FORBIDDEN FRUIT FESTIVAL, DUBLIN:Some complained about the delay for beer but when the sun came out, nothing much mattered
IT WAS a game of two halves at Pod’s Forbidden Fruit Festival in the grounds of the Irish Museum of Modern Art, in Kilmainham, Dublin – Saturday’s highs of 24-degree heat and Wayne Coyne of the Flaming Lips dancing above the crowd in an inflatable beach ball were juxtaposed with Sunday’s cool summer showers.
For those at the festival, the hour-long queues for beer at ill-attended bars on Saturday seemed the most pressing downside to the two-day musical extravaganza.
“Apart from the beer issues,” said Lisa Griffin, a teacher, “it’s grand. Tickets were a good price and the bands are good . . . but I spent nearly an hour queuing for the bar when I could have been listening to some bands.”
Author David Maybury agreed. “I guess it was good value,” he said of the €90 weekend ticket (excluding booking fee). “But an hour-long wait for a beer does not a happy boy make.”

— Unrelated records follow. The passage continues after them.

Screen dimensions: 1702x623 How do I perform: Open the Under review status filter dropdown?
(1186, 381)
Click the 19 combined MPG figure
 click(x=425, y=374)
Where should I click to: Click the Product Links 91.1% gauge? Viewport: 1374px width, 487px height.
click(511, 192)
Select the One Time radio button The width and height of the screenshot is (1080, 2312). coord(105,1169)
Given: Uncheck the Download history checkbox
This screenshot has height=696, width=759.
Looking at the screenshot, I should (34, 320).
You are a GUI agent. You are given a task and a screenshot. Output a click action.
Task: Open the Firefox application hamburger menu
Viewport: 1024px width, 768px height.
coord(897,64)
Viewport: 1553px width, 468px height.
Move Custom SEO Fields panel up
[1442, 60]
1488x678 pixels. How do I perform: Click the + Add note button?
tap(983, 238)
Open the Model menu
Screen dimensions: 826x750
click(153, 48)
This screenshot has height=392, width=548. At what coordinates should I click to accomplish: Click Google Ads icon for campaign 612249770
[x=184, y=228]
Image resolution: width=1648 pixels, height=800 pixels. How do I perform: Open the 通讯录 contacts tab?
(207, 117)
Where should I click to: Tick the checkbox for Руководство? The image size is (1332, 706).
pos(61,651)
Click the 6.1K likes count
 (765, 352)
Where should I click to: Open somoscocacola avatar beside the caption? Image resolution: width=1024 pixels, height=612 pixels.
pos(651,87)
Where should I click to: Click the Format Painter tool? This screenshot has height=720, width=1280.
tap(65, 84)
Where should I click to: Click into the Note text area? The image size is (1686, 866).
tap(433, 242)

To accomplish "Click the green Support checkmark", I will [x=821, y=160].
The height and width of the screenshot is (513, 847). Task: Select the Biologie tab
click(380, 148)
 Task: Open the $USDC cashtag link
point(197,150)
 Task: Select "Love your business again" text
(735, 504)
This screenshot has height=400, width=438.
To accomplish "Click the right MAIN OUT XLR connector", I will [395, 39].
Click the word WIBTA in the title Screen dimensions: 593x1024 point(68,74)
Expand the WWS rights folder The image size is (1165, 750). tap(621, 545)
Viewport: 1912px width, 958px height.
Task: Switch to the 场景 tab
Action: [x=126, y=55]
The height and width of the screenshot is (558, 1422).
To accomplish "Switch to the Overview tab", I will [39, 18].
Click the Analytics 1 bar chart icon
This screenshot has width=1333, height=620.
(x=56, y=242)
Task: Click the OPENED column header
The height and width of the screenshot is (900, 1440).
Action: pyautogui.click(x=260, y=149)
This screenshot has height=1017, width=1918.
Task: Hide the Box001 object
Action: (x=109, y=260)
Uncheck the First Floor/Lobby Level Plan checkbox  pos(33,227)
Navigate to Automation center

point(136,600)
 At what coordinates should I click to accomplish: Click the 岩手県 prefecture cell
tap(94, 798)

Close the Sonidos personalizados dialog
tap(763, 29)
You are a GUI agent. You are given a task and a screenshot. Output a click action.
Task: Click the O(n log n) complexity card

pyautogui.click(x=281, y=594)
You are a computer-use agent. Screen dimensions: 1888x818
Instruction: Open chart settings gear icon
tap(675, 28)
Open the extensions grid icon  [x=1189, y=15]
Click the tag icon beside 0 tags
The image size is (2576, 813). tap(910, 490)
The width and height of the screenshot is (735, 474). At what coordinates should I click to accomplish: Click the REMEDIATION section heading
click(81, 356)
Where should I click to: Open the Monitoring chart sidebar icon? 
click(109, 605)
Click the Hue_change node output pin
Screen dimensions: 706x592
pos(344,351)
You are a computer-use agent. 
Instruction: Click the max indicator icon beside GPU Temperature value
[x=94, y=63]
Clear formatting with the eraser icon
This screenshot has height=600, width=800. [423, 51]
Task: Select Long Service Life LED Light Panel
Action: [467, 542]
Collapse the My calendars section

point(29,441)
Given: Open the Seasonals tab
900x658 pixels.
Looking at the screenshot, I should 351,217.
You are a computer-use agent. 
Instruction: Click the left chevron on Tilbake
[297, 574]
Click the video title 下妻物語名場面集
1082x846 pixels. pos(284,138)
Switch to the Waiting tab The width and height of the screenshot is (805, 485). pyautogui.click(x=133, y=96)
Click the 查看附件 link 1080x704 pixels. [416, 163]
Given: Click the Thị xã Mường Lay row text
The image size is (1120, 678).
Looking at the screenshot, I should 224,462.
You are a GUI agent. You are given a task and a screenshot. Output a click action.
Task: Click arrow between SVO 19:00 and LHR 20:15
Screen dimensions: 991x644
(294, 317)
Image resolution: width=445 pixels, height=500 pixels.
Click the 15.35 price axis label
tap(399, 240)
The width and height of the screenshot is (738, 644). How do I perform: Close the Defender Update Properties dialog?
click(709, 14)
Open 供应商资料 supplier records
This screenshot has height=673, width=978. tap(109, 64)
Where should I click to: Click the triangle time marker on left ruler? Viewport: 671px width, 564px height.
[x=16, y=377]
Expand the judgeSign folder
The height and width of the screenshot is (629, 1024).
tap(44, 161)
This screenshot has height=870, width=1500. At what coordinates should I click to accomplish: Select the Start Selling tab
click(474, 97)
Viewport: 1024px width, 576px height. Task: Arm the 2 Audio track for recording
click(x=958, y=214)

By 8.30pm on Saturday, the queuing issues had become apparent to organisers and a truck was dispatched to left of stage from which cans of Bulmers were issued to those eagle-eyed enough to spot the pop-up drinks vendor.
By Sunday, the day Aphex Twin – a rare sighting on Ireland’s gig scene – brought an extra 3,000 to the festival grounds, organisers Pod added a fourth bar, serving cans of cider, and issued a statement on the event’s Facebook page, “apologising unreservedly for the long delays on the bars yesterday”.
Though the Flaming Lips were a huge draw for the crowd that gathered in Kilmainham, there was also an impression that the convenience of a city-centre festival was a strong attraction.
“It’s like a big day out at the park. I came for the good times,” said Olga Criado, a designer from Dublin. Engineer Eoin Walsh agreed: “It wasn’t the bands that made me come – it’s a weekend out, two days where you can just chill out and drink outside.”
By Sunday, enthusiasm from such acts as Dublin’s Cast of Cheers, Battles and Trinity College Dublin’s orchestra, playing Daft Punk on the main stage at 2pm, bolstered people’s spirits dampened by showers that arrived during Dans Le Sac’s rousing main stage set and abated just as Canadian indie electro performer Caribou started up.
Once the sun was out, people seemed less interested in the queues – and in the musicians. “Sunshine brings out the best in Irish people,” said Fionn Daly, a musician. “When the weather’s good it makes a big difference.”